» **EXERCISE**: Hunt through the lines below for the string "will" and copy each one that has it.

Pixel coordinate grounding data

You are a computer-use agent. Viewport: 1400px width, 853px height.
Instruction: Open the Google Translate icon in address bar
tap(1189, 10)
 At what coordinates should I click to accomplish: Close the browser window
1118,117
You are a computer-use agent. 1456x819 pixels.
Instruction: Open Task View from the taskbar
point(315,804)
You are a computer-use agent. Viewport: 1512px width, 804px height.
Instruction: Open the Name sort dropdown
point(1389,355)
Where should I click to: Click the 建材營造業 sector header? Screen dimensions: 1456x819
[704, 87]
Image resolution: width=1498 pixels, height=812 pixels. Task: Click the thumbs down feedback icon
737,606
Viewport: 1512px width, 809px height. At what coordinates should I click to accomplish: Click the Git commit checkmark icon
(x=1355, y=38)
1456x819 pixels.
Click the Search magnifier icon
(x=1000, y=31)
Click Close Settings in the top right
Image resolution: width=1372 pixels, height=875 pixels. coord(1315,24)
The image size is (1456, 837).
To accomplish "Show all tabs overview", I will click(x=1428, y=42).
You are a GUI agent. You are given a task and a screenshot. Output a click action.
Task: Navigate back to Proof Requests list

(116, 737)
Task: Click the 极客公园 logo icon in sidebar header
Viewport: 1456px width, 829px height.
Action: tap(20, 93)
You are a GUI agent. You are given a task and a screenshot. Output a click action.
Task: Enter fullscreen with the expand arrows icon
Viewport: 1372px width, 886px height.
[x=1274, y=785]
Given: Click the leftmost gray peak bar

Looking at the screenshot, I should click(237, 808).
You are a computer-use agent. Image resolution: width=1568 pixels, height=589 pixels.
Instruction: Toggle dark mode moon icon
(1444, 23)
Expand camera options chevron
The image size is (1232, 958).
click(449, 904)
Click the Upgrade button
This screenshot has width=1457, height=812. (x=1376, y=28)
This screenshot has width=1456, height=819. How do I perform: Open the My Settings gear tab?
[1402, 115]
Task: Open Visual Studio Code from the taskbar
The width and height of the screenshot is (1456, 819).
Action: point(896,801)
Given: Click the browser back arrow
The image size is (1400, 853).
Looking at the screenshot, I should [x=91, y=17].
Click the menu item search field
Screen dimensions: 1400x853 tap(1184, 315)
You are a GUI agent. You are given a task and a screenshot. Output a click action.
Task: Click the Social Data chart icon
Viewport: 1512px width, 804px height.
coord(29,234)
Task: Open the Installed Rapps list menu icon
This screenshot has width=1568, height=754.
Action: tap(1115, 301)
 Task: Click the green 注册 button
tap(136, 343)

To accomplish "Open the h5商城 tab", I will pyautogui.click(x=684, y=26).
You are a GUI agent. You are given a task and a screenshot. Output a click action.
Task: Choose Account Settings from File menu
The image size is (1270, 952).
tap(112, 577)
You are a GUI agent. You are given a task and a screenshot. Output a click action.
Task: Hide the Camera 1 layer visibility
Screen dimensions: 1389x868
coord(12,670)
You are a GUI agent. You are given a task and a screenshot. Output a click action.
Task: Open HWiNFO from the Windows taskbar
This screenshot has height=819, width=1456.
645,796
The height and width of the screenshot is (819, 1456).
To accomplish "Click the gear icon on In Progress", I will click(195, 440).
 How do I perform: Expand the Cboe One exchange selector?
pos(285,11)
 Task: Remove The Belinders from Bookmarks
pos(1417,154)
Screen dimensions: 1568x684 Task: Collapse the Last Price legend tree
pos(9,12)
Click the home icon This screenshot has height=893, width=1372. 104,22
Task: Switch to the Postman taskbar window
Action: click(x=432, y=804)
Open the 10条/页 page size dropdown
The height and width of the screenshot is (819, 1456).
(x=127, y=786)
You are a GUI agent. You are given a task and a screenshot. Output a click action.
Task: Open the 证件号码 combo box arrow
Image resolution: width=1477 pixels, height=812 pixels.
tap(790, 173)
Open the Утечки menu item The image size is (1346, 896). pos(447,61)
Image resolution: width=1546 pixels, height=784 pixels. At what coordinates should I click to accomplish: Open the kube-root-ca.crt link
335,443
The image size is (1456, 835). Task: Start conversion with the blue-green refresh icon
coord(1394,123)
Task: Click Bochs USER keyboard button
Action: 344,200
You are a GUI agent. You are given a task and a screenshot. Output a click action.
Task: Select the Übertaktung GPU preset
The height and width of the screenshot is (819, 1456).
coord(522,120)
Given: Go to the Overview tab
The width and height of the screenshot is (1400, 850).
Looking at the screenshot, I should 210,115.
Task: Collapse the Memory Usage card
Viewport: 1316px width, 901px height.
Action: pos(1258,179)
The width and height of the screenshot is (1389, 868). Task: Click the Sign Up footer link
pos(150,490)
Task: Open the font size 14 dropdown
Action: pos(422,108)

» **EXERCISE OUTPUT**:
To accomplish "Show all tabs overview", I will click(x=1428, y=42).
To accomplish "Open the h5商城 tab", I will pyautogui.click(x=684, y=26).
To accomplish "Click the gear icon on In Progress", I will click(195, 440).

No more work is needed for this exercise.